▶ Extrait du document:
......
Patrick Drevet (Main)

Main_paume___sintesis

La nudité de la main exhibe plus que la peau et la chair, elle affirme, à l'encontre de tout ce par quoi nous cherchons à nous le cacher, le désir d'une nudité, précisément qui nous mette toujours plus en contact avec le monde, qui nous en offre une préhension toujours plus immédiate et entière, qui nous octroie une « glisse » toujours plus insinuante, et une vélocité qui nous permette du traverser la matière pour accéder aux autres qualités de l'être que nous ne faisons jamais que pressentir.
Il n'est pas de main qui n'en appelle avec sa nudité au contact d'une autre peau. Elle semble toujours se retenir de céder à une attirance. Elle magnétise d'une charge aspirante l'espace au coeur duquel elle se tient.
Elle ne s'y tient jamais longtemps mais ce qui m'obsède en elle n'est pas le geste qui va s'y exprimer en la disposant autrement. Du moins ce n'est pas, dans l'infinie panoplie de gestes possibles, ceux relevant du commerce privé comme se tenir la tête, calmer une démangeaison, tourner les pages d'un magazine, gestes qui ne sortent pas la main de la sphère indïviduelle. La révélant sans l'offrir, ils restent inscrits à l'intérieur de l'aura de la personne.
Ce qui me captive, c'est l'acte transgressif dont la main, avec sa forme serpentine, est non seulement toujours susceptible mais encore toujours plus ou moins animée, ce mouvement qui, n'appartenant pas au circuit continu de la vie individuelle, lui fait crever les soies de l'être pour franchir les seuils et atteindre, dans l'angoisse propre à cet élan, l'objet de désir.
......
▶ Données relevées:

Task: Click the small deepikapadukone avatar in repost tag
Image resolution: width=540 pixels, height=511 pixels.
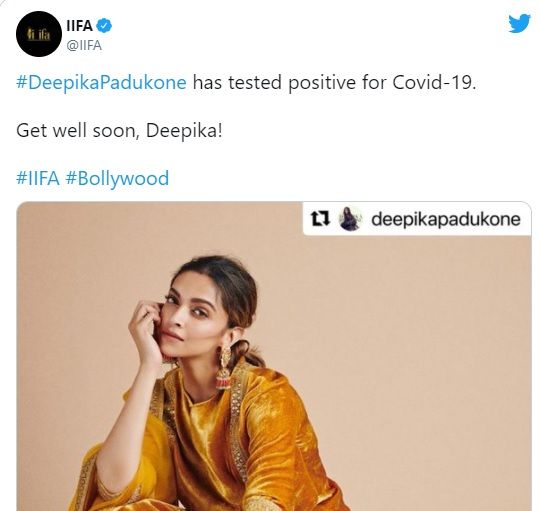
......
▶ Exercices:
a. Dans l'extrait sur la main, relevez tous les gestes donnés comme « relevant du commerce privé ».
b. Reprenez l'extrait sur la main à la suite de sa dernière phrase et poursuivez-le sur quelques phrases, dans le même style.

▶ Réponses par exercice:
a.
- se tenir la tête
- calmer une démangeaison
- tourner les pages d'un magazine

b.
[...]

C'est alors que la main apparaît le plus nue, le plus vulnérable, mais faite pour cette nudité et cette vulnérabilité-là. En l'aventurant hors du cocon de l'individualité, son geste la dépouille des uniformes de ses fonctions. Il la dessertit de ses cals protecteurs. Il la déshabille encore pour ne lui laisser plus que sa sensibilité. Écorchée vive, elle apparaît dans la tâche essentielle qu'elle est habilitée à assumer pour l'individu qu'elle précède en éclaireuse dans les autres mondes.
C'est avec la même fébrile retenue que je vois celle de cet homme, dans le métro, franchir la distance qui le sépare du bras de son amie, tout proches qu'ils soient l'un et l'autre. Elle s'avance, nue, ingénue, vers la douceur qui l'attire, puise dans sa dextérité le coup d'aile élégant avec lequel elle écarte la mèche tombée sur le visage de la femme, use de l'hypersensibilité de leur pulpe pour recueillir du bout des doigts les frissons que leur effleurement engendre le long de la tempe, de la joue, du menton, des lèvres et, dans la stupeur un peu ivre de l'émoi qu'elle provoque, de l'attente qu'elle suscite, de la rencontre où elle est engagée, elle se pose enfin, alourdie des sensations démultipliées qui se concentrent en elle, sur l'épaule, dont la brûlure d'abord glacée aussitôt se diffuse et se mêle à 1a sienne.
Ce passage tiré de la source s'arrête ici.